Camerlot’s cuts seem to have missed a lot of monopoly and waste in government
Last night, The One Show for once raised its game and ran an expose of the Edinburgh trams fiasco. For those who’ve never heard of this public spending disaster, it’s an example of LibDem madness without parallel. Over several years – despite already existing bus services that could have been easily updated – the Council set about a £545 million project to put in new tram services. They’ve now run out of money at £788 million, and the project has not as yet produced a single working tram.
The usual zero commercial nous has been apparent from the outset. The suppliers were untied by supply and time penalties, and given a loophole through which they could whinge, complain and delay at the taxpayers’ expense. Thanks to friends oop North, I have seen the contract, and to anyone who has ever commissioned anything in the real world, it is a serious weeping and wailing matter. Had I agreed to anything remotely resembling this during my career, I would have been fired – and deservedly so. I might even have done the decent thing with grandad’s service revolver.
New figures figures reveal it will now cost £750 million to cancel the project – but bizarrely (and only Nalgo pillocks could arrange such an outcome) only £340 million to complete it. So then, no blackmail, huh? Dear oh dear oh dear, pop goes the weasel.
The Left in Britain is fond of pretending that such examples of financial incontinence are merely extreme cases picked out by Dacre Mail hacks with nothing better to do. My own experience is that, on the contrary, if the full extent of waste, incompetence and – just as bad – unfair monopolies keeping the private sector out – were known, local Government officers and civil servants would be joining bankers, accountants and lawyers on the bonfire.
Nowhere is this more true than in the foreign service. David Blackie is a bloke who blogs on this subject, usually to a specialist audience consisting of other poor buggers who’ve been stitched up by everyone from Jeremy Hunt to Lord Kinnock. The connection between these latter two twisters, if you hadn’t already sussed it, is the British Council.
We’ve come across the British Council here before. As far as I’ve been able to gather over the last few months, the Council seems to exist largely to provide a massive cesspool of monopoly in which wannabe rich politicians can fish on their way to becoming financially independent at the expense of the taxpayer. Suffice to say that level playing fields and open fair-play supplier submissions and the British Council are strangers unconnected even at the superficial level of Facebook. After all, if you’re a faceless manipulator, what’s the point of being on Facebook?
An obliging whistleblower has passed Blackie some internal BC discussions (aka old pal back-scratching) which he quite rightly describes as follows:
‘Here, on the record, a dozen senior British Council managers, grant-funded themselves of course and thus in clear contempt of any mythical firewall, discuss how they will “monetize their digital offer”, “grow FCR contracts”, “grow sponsorships… English and exams”, while embedding an understanding of the” trickier legal issues”. We all know why the BC continues with this deceit; quite simply if the playing field were level the organisation would disappear.’

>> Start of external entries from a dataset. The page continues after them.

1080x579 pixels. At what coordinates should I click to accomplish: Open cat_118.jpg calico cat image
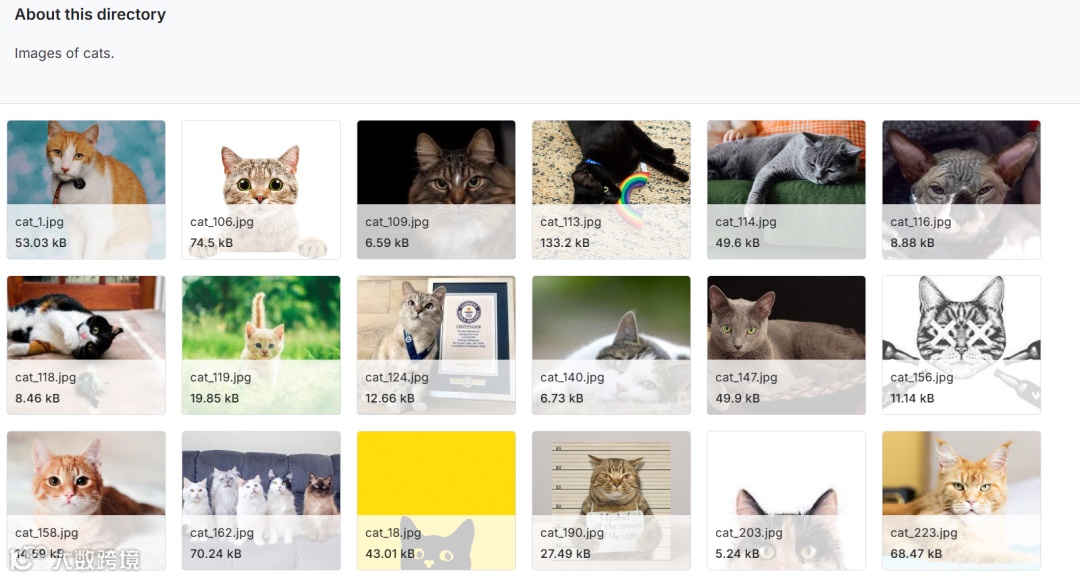[86, 346]
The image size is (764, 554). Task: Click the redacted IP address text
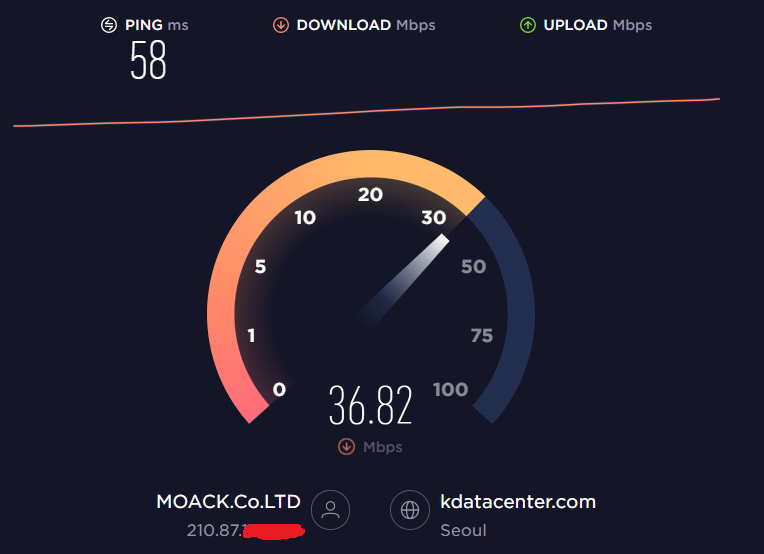point(246,531)
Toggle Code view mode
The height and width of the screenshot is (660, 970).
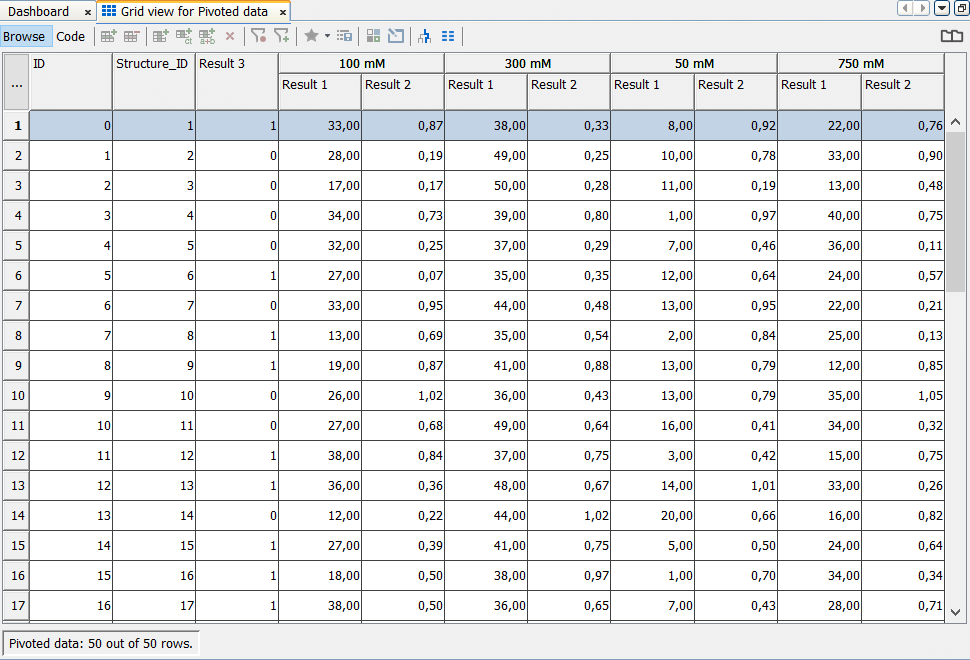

Waster bollocks in local government and the uncivil quango ‘service’ sectors will not be solved by letting the private crooks in: all we will be doing is replacing one set of twisters with another – as the Edinburgh Tramlines demonstrate only too well. What we need is the civil service, quango, and local government gravy trains replaced by mutualised organisations – whose guiding lights are Members’ Interests and Community Service. It’s been working for JLP for many decades, and before the Big Bang madness, it worked superbly for the Building Societies.
The Slog’s mutualising aspirations are not fluffy pies in the sky: they are a better alternative to the tyranny of choice we have now between self-serving pinstripes and greedy gargoyles. We made a terrible mistake in decimating the mutual sector during the Eighties and Nineties: we should admit that now, as part of the painful process of rebalancing our economy and restoring our ethics.